In [5]:
%cd "/content/drive/My Drive/Colab Notebooks/handwritten-text-recognition/src"
!ls -l

/content/drive/My Drive/Colab Notebooks/handwritten-text-recognition/src
total 75127
drwx------ 2 root root     4096 Jun 26 19:58 data
-rw------- 1 root root       92 Jun 26 19:10 evaluate.txt
-rw------- 1 root root 38461048 Jun 25 21:38 htr_weights1.h5
-rw------- 1 root root 38460952 Jun 26 09:49 htr_weights3.h5
-rw------- 1 root root     2194 Jun 26 19:34 main.py


In [6]:
import os
import datetime
import string

# define parameters
source = "iam"
batch_size = 64

# define paths
source_path = os.path.join("..", "data", f"{source}.hdf5")

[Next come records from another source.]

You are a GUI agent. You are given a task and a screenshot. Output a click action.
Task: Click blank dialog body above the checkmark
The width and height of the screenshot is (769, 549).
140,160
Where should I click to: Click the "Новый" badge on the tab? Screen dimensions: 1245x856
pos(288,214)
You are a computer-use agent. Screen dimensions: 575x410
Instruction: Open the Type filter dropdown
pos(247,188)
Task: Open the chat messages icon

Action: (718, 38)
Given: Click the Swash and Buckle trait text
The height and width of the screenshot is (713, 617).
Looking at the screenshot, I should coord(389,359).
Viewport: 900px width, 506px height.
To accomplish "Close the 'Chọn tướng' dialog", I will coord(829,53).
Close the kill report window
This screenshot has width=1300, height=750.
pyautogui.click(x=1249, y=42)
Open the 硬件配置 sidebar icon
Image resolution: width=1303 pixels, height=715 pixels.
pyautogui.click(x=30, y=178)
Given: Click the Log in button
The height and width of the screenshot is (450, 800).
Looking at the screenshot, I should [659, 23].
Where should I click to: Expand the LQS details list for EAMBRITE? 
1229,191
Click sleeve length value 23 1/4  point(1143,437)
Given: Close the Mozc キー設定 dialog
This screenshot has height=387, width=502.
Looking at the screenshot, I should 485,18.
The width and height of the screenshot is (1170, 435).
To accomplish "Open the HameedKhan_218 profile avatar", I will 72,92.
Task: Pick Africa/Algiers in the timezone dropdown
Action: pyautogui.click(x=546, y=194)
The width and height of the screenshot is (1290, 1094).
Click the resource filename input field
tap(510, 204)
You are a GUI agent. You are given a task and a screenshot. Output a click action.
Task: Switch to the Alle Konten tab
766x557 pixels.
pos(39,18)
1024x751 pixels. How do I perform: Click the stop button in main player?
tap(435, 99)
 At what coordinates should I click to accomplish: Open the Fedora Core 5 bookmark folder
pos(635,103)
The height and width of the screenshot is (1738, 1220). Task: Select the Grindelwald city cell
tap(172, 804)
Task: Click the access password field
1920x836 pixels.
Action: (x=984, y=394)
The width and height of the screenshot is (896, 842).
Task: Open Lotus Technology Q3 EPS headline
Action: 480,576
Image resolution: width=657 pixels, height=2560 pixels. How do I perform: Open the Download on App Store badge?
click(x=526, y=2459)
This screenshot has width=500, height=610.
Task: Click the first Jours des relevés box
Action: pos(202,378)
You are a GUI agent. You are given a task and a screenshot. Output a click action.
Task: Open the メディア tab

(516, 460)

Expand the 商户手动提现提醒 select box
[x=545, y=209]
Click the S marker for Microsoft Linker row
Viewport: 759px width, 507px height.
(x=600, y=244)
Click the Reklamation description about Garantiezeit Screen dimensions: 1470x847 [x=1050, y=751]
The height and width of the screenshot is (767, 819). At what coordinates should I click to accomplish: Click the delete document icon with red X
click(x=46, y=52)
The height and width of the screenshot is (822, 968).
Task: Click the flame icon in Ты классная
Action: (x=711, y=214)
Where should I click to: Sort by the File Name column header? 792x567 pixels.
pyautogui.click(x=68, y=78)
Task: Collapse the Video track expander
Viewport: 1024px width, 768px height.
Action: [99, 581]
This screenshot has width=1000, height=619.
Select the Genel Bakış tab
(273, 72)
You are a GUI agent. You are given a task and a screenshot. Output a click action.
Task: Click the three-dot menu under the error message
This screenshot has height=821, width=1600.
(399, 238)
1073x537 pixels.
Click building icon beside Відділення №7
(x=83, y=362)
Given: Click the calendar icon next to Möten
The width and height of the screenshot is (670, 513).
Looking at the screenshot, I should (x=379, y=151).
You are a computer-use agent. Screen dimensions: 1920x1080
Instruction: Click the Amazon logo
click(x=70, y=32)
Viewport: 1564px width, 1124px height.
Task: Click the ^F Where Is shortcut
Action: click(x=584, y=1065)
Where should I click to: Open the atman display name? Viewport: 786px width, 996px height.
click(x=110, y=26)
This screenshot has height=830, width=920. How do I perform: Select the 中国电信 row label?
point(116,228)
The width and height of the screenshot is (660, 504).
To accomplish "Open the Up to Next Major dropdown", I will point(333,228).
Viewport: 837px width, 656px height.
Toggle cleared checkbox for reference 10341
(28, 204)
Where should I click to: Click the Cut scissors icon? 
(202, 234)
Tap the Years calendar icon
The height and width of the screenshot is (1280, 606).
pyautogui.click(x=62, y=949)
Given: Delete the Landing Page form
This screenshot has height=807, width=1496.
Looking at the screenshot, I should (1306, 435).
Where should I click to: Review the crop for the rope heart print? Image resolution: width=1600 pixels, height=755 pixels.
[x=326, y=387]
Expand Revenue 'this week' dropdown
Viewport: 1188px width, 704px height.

# define input size, number max of chars per line and list of valid chars
input_size = (1024, 128, 1)
max_text_length = 128
charset_base = string.printable[:95]

print("source:", source_path)
print("charset:", charset_base)

source: ../data/iam.hdf5
charset: 0123456789abcdefghijklmnopqrstuvwxyzABCDEFGHIJKLMNOPQRSTUVWXYZ!"#$%&'()*+,-./:;<=>?@[\]^_`{|}~ 


In [7]:
from data.generator import DataGenerator
dtgen = DataGenerator(source=source_path,
                      batch_size=batch_size,
                      charset=charset_base,
                      max_text_length=max_text_length)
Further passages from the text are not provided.